**Task directions**
Beginning with the line that holds "Screen dimensions: 958x470", output every remaining line of the material below exactly, and include none of the pictures.

**Input**
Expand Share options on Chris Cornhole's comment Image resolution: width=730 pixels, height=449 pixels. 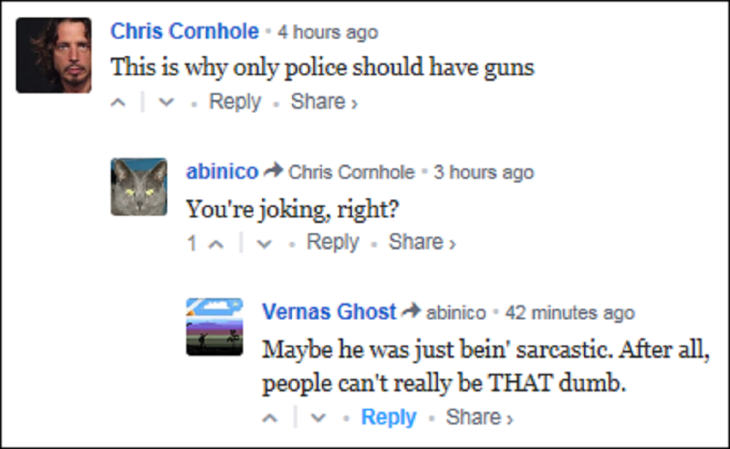[x=323, y=102]
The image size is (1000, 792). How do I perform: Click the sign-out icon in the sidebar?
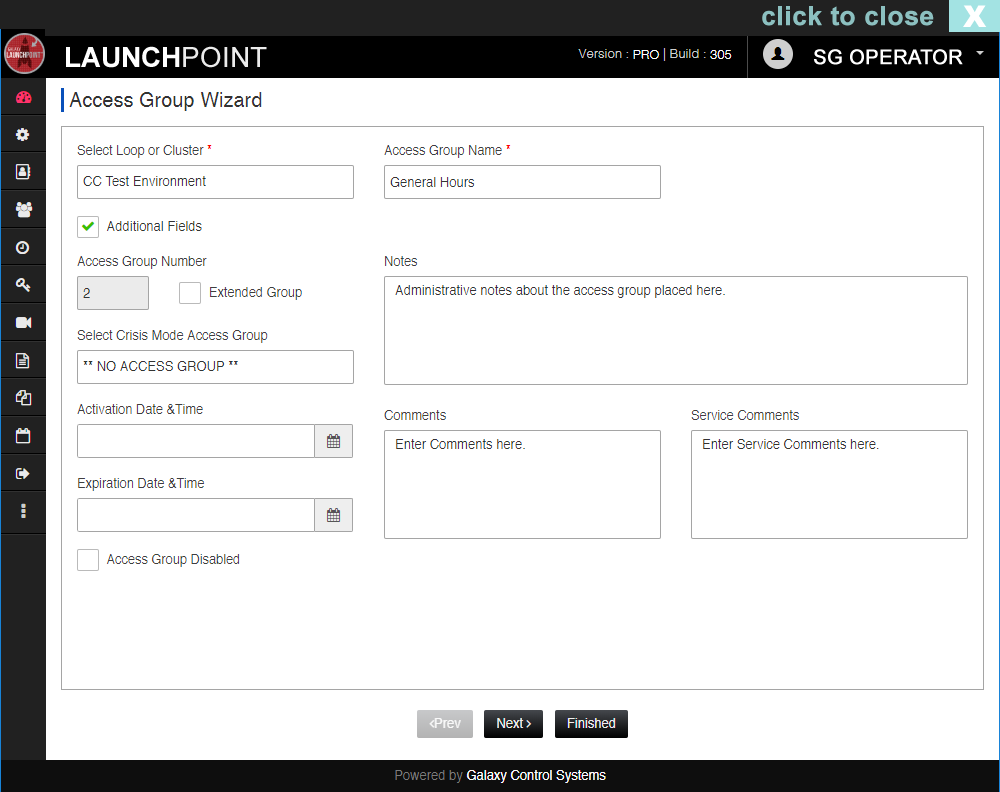(22, 472)
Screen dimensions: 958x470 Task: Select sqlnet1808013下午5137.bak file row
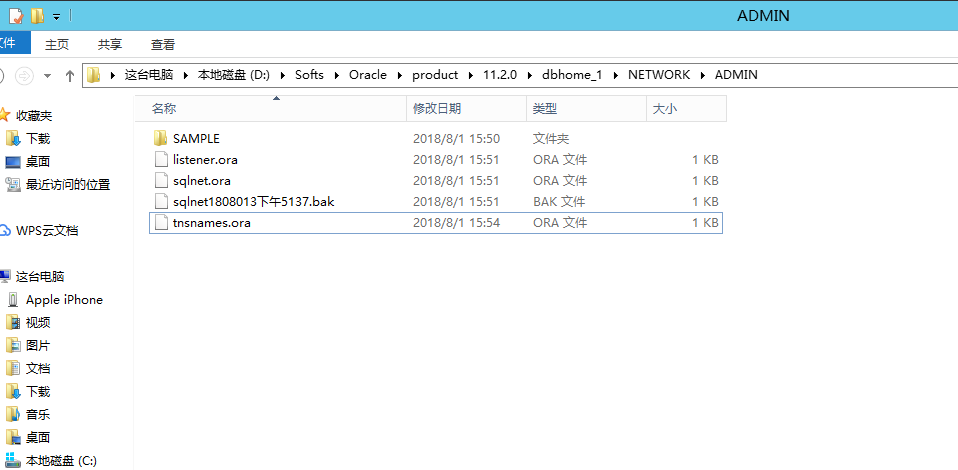[x=252, y=202]
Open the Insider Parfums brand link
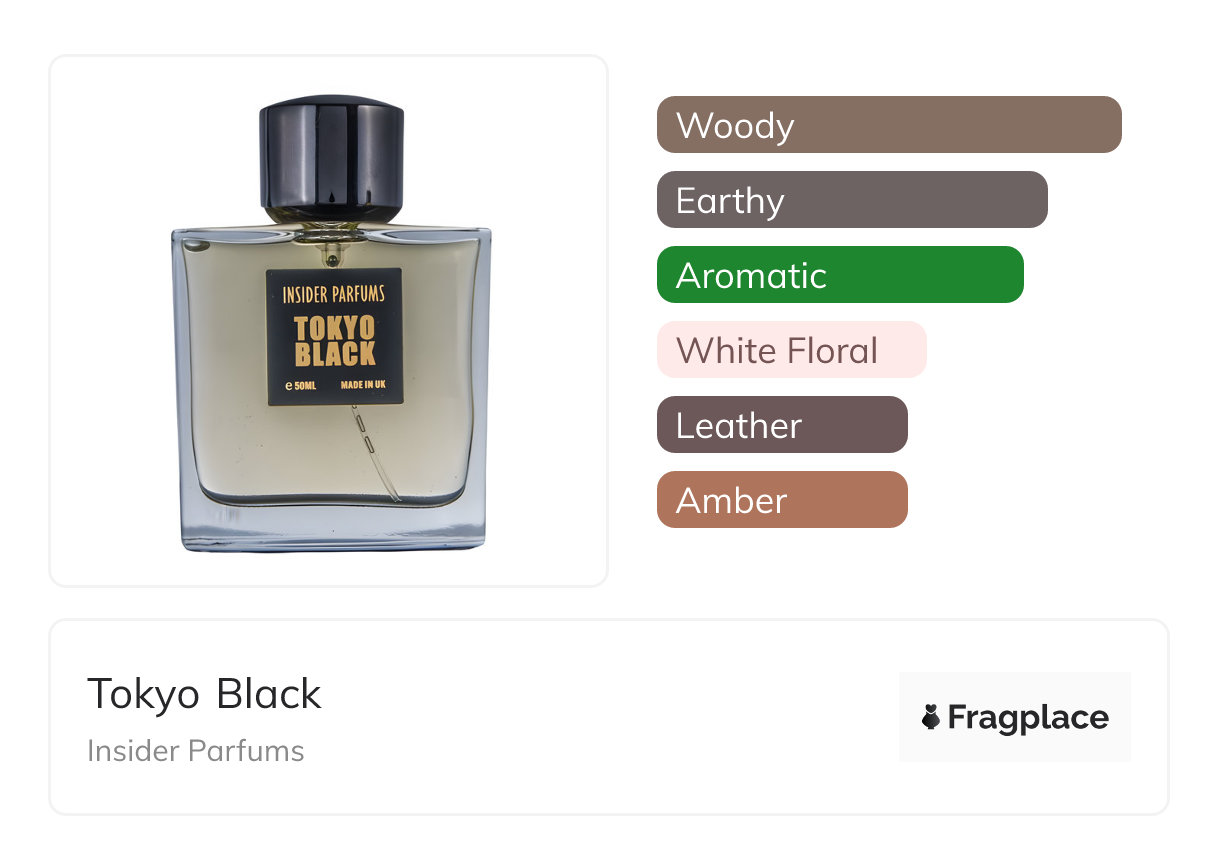 pyautogui.click(x=195, y=751)
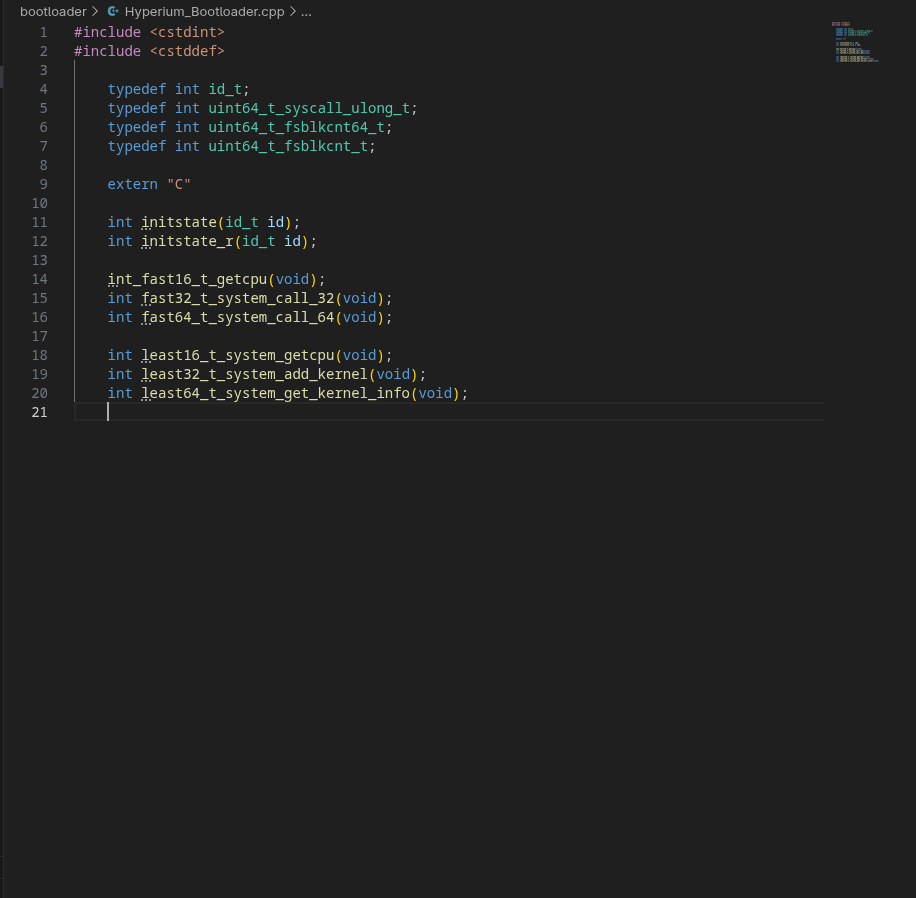Click line number 14 in the gutter
This screenshot has width=916, height=898.
pos(40,279)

**Reply to the exercise**
Screen dimensions: 958x470 Task: Select sqlnet1808013下午5137.bak file row
[x=252, y=202]
Open the Insider Parfums brand link
 pyautogui.click(x=195, y=751)
Click line number 14 in the gutter
This screenshot has width=916, height=898.
pos(40,279)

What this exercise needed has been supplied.